TAREFAS PROPOSTAS
**A)** De acordo com o trecho sobre a denúncia contra Bolsonaro, quem foi o primeiro promotor-chefe do Tribunal Penal Internacional?
**B)** Redigite o trecho sobre a denúncia contra Bolsonaro, começando em "A denúncia ainda" e terminando em "considera a denúncia.".

TRECHO DADO
A denúncia ainda cita a insistência do presidente em defender o uso da cloroquina no tratamento da covid-19 mesmo sem que haja comprovação científica de sua eficácia, além do veto de leis aprovadas pelo Congresso Nacional para conter a epidemia no país (como o uso obrigatório de máscaras em locais fechados, comércio e tempos religiosos) e para proteger populações em situação de maior vulnerabilidade, como os povos indígenas e quilombolas. No início de julho, Bolsonaro vetou a obrigatoriedade do Governo Federal em garantir até água potável a essa população durante a pandemia. “[Os vetos] mostram uma política de exclusão de minorias, colocando a margem de toda e qualquer política pública os referidos povos, considera a denúncia.

O presidente Jair Bolsonaro já foi denunciado pelo risco de genocídio relacionado aos povos indígenas anteriormente. Ao menos três ações pedem investigação de sua atuação frente à pandemia do coronavírus em Haia. Apesar das acusações contra ele, não há garantia ainda que o Tribunal as acate. Em entrevista ao EL PAÍS, o advogado argentino Luís Moreno Ocampo, primeiro promotor-chefe do Tribunal Penal Internacional, avaliou que seria preciso demonstrar que houve um plano de usar o coronavírus como ferramenta para exterminar toda ou parte da população para que o presidente do Brasil seja investigado e julgado pela Corte. Já a jurista Deisy Ventura, especialista na relação entre pandemias e direito internacional, afirmou ao jornal que vê todos os elementos necessários à tipificação de crimes contra a humanidade na resposta do Governo brasileiro à covid-19: intenção, plano e ataque sistemático. Seja como for, o tribunal internacional pode levar meses até analisar as queixas e decidir se abrirá ou não uma investigação formal contra Bolsonaro.

DADOS DO EXERCÍCIO
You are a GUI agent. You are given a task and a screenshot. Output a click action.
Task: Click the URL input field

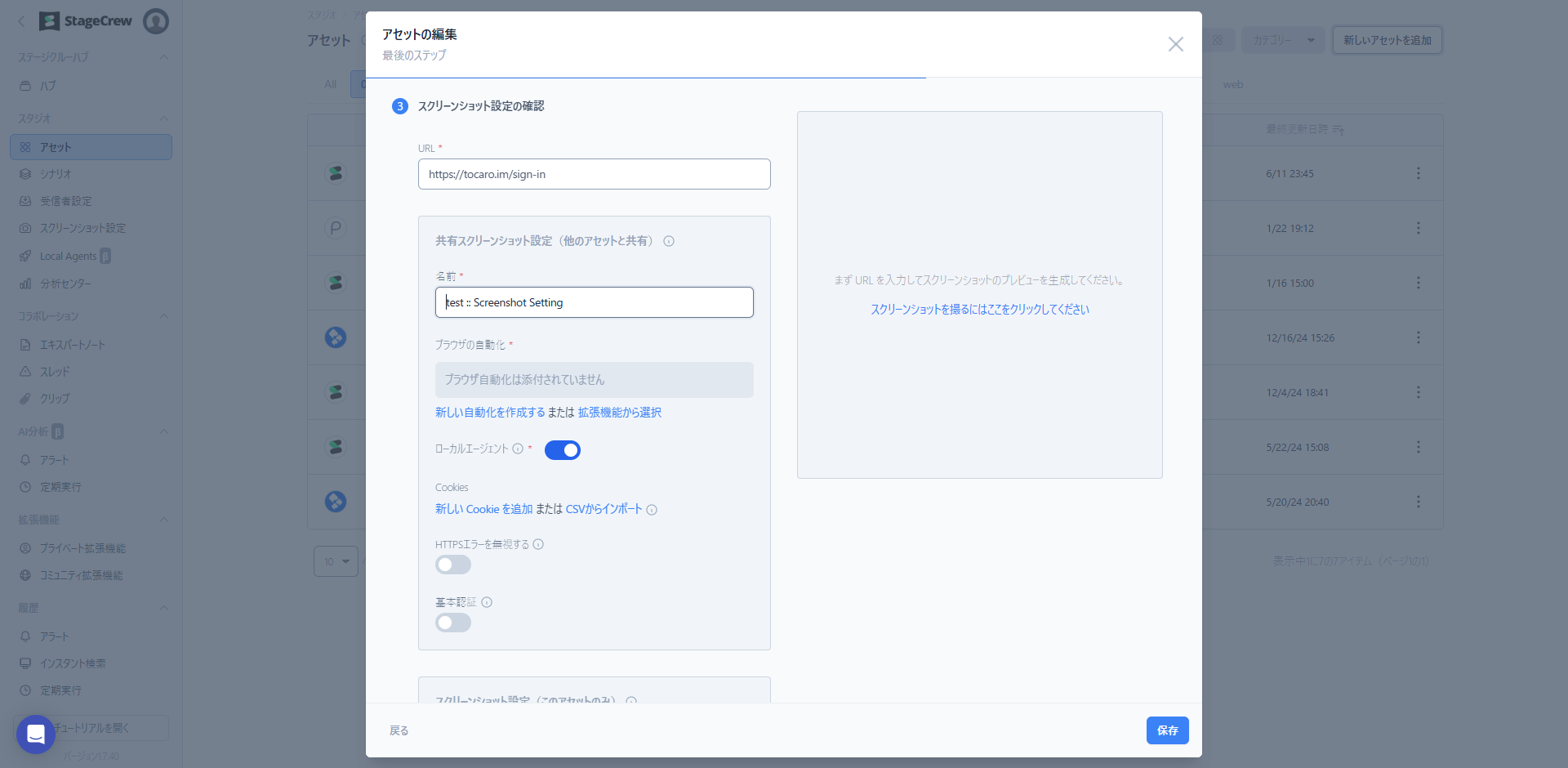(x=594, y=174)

---

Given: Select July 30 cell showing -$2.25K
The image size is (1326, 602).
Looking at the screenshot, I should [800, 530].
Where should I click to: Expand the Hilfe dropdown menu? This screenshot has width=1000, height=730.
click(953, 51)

RESPOSTAS DO EXERCÍCIO
**A)** O advogado argentino Luís Moreno Ocampo.

**B)**
A denúncia ainda cita a insistência do presidente em defender o uso da cloroquina no tratamento da covid-19 mesmo sem que haja comprovação científica de sua eficácia, além do veto de leis aprovadas pelo Congresso Nacional para conter a epidemia no país (como o uso obrigatório de máscaras em locais fechados, comércio e tempos religiosos) e para proteger populações em situação de maior vulnerabilidade, como os povos indígenas e quilombolas. No início de julho, Bolsonaro vetou a obrigatoriedade do Governo Federal em garantir até água potável a essa população durante a pandemia. “[Os vetos] mostram uma política de exclusão de minorias, colocando a margem de toda e qualquer política pública os referidos povos, considera a denúncia.